==== RECORD EXTRACTS ====
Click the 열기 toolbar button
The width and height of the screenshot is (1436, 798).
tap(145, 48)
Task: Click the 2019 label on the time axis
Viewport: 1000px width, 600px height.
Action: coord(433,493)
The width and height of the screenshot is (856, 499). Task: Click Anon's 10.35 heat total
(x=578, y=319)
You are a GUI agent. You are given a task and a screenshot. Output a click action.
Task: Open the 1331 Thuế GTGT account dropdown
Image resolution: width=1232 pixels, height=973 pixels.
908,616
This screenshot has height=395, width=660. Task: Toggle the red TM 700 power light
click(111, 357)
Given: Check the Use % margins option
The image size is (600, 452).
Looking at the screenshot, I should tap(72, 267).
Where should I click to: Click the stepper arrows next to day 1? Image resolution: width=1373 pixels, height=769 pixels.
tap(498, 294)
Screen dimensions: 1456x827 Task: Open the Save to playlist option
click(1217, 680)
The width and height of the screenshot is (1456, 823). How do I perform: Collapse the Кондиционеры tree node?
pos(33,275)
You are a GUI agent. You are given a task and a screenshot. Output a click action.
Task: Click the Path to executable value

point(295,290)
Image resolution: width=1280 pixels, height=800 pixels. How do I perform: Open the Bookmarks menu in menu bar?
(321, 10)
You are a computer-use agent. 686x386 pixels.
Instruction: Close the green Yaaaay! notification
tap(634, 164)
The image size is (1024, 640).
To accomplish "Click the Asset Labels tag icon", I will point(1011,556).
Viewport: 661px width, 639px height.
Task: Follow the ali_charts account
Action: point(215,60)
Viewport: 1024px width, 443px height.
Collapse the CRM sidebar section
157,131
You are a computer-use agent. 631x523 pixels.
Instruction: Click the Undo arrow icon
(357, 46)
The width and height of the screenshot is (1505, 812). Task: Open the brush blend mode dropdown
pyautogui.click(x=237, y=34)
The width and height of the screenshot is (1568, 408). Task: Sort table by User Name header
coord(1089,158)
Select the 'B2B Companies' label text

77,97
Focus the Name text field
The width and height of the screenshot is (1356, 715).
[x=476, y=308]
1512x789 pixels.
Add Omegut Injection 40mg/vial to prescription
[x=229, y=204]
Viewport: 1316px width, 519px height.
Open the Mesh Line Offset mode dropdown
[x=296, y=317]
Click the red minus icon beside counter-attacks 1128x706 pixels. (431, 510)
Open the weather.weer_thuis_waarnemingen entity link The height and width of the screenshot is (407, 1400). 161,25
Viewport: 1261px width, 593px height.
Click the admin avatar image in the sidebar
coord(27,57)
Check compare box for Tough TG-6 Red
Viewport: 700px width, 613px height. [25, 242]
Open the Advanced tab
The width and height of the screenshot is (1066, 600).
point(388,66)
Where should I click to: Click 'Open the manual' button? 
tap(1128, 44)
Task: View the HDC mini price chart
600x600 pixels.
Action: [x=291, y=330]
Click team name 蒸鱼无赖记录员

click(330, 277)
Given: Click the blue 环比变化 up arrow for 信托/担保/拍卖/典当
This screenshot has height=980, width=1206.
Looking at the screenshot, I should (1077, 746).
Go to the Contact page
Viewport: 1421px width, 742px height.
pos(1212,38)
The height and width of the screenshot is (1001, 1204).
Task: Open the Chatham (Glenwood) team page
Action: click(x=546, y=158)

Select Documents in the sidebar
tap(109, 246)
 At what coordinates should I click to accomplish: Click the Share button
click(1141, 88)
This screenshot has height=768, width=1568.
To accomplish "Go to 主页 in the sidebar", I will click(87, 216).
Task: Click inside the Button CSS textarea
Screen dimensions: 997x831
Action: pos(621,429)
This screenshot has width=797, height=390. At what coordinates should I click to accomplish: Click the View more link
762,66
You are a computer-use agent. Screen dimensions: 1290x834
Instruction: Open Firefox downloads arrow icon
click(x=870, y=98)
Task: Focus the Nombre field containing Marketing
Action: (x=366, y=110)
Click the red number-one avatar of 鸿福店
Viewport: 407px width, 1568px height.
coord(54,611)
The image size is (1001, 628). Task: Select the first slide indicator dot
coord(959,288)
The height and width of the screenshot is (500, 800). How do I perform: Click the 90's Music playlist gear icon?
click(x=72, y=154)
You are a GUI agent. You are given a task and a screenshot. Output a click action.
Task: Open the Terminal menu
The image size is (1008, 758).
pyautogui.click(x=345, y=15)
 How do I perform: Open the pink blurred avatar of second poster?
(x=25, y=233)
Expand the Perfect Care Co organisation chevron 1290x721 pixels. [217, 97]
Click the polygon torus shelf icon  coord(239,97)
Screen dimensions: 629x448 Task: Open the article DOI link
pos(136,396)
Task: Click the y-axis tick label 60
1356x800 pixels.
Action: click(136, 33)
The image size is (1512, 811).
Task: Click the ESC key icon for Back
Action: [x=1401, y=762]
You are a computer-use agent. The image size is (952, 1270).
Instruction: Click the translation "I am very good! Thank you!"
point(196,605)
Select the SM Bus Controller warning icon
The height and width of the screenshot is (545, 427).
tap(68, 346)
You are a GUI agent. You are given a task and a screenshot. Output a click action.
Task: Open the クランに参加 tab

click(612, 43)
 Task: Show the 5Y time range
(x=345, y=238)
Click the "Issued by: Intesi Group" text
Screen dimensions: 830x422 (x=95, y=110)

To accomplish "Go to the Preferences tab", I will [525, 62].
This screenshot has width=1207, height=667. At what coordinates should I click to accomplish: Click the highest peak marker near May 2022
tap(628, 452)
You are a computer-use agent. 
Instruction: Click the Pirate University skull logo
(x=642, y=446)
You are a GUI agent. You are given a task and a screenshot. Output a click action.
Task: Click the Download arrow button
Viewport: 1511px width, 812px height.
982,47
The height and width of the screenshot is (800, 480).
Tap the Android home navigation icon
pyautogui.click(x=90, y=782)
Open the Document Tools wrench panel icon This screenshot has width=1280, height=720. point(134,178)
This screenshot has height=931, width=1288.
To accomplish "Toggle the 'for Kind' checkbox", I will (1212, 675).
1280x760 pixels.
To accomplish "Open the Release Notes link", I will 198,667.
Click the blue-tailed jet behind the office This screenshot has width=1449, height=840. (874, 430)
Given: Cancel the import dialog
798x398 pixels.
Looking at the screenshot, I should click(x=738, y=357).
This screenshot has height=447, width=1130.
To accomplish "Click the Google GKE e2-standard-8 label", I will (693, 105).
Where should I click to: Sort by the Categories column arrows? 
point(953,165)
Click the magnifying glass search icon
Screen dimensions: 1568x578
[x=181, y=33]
====
(ACTION ITEM) Wherever the string "blue" appears in the records above, copy the line it sits in.

(SOLUTION FOR THIS PROBLEM)
Given: Click the blue 环比变化 up arrow for 信托/担保/拍卖/典当
Click the blue-tailed jet behind the office This screenshot has width=1449, height=840. (874, 430)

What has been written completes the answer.